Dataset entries

--

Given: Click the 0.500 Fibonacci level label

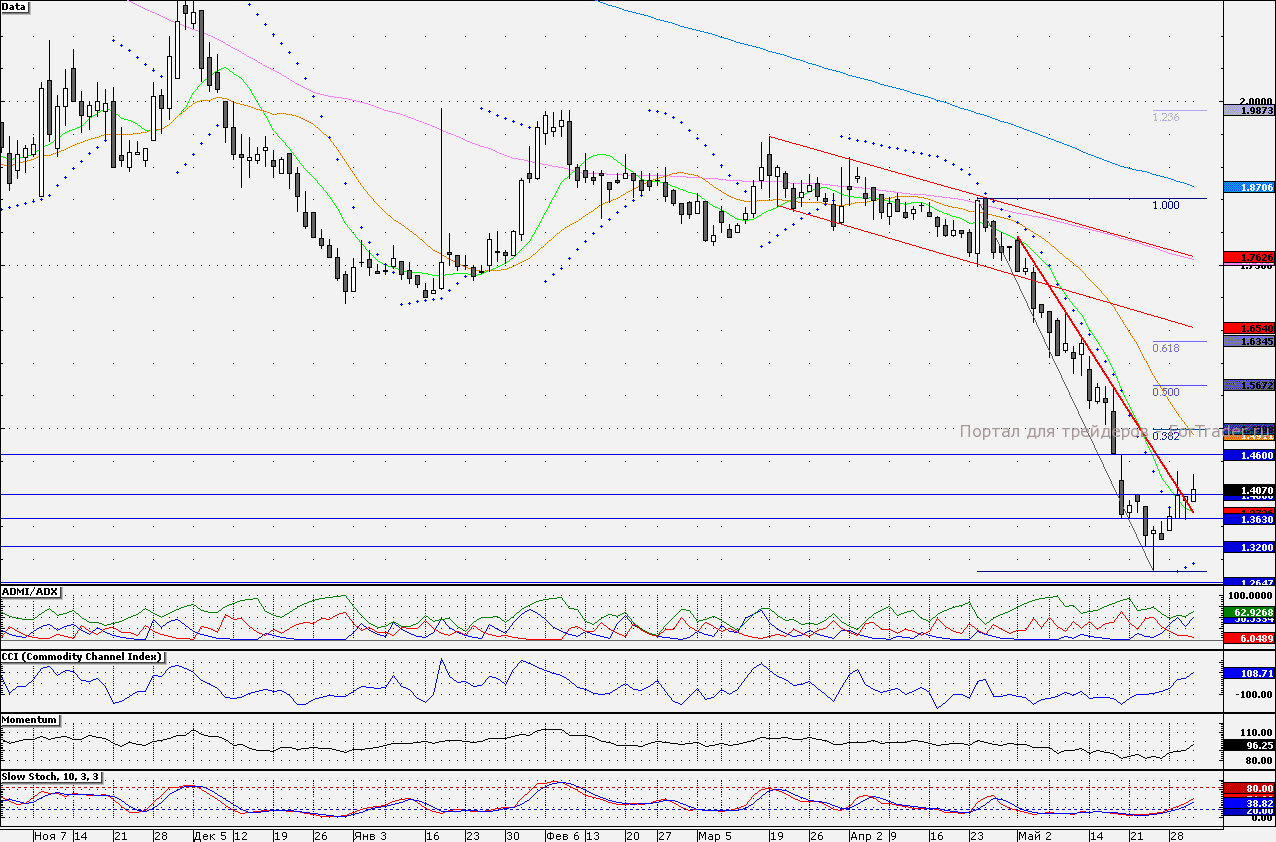Looking at the screenshot, I should (1165, 392).
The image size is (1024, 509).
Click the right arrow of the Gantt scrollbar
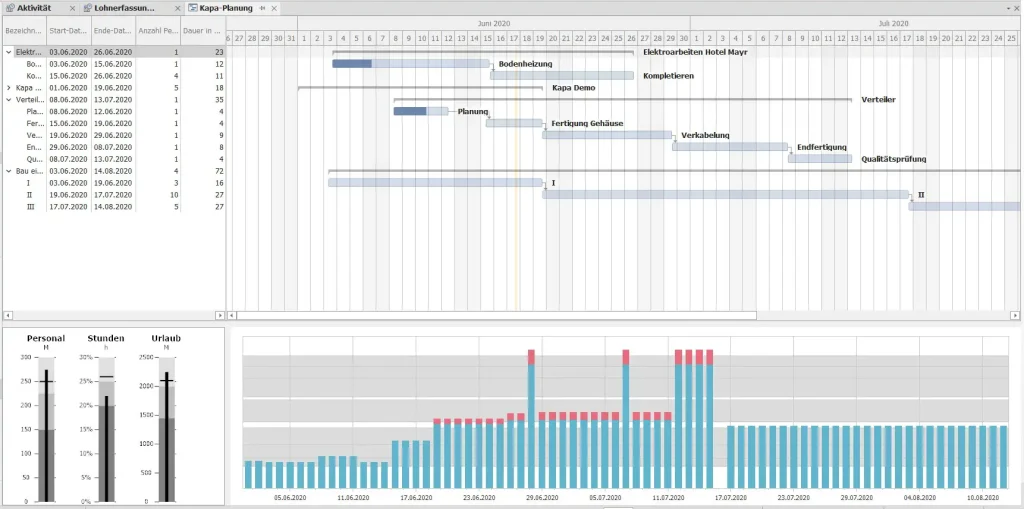[x=1015, y=316]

--

* EXERCISE DETAILS *
Copy out the data verbatim, with no pictures.

* RESPONSE BELOW *
Given: Click the 0.500 Fibonacci level label

Looking at the screenshot, I should (1165, 392).
The image size is (1024, 509).
Click the right arrow of the Gantt scrollbar
[x=1015, y=316]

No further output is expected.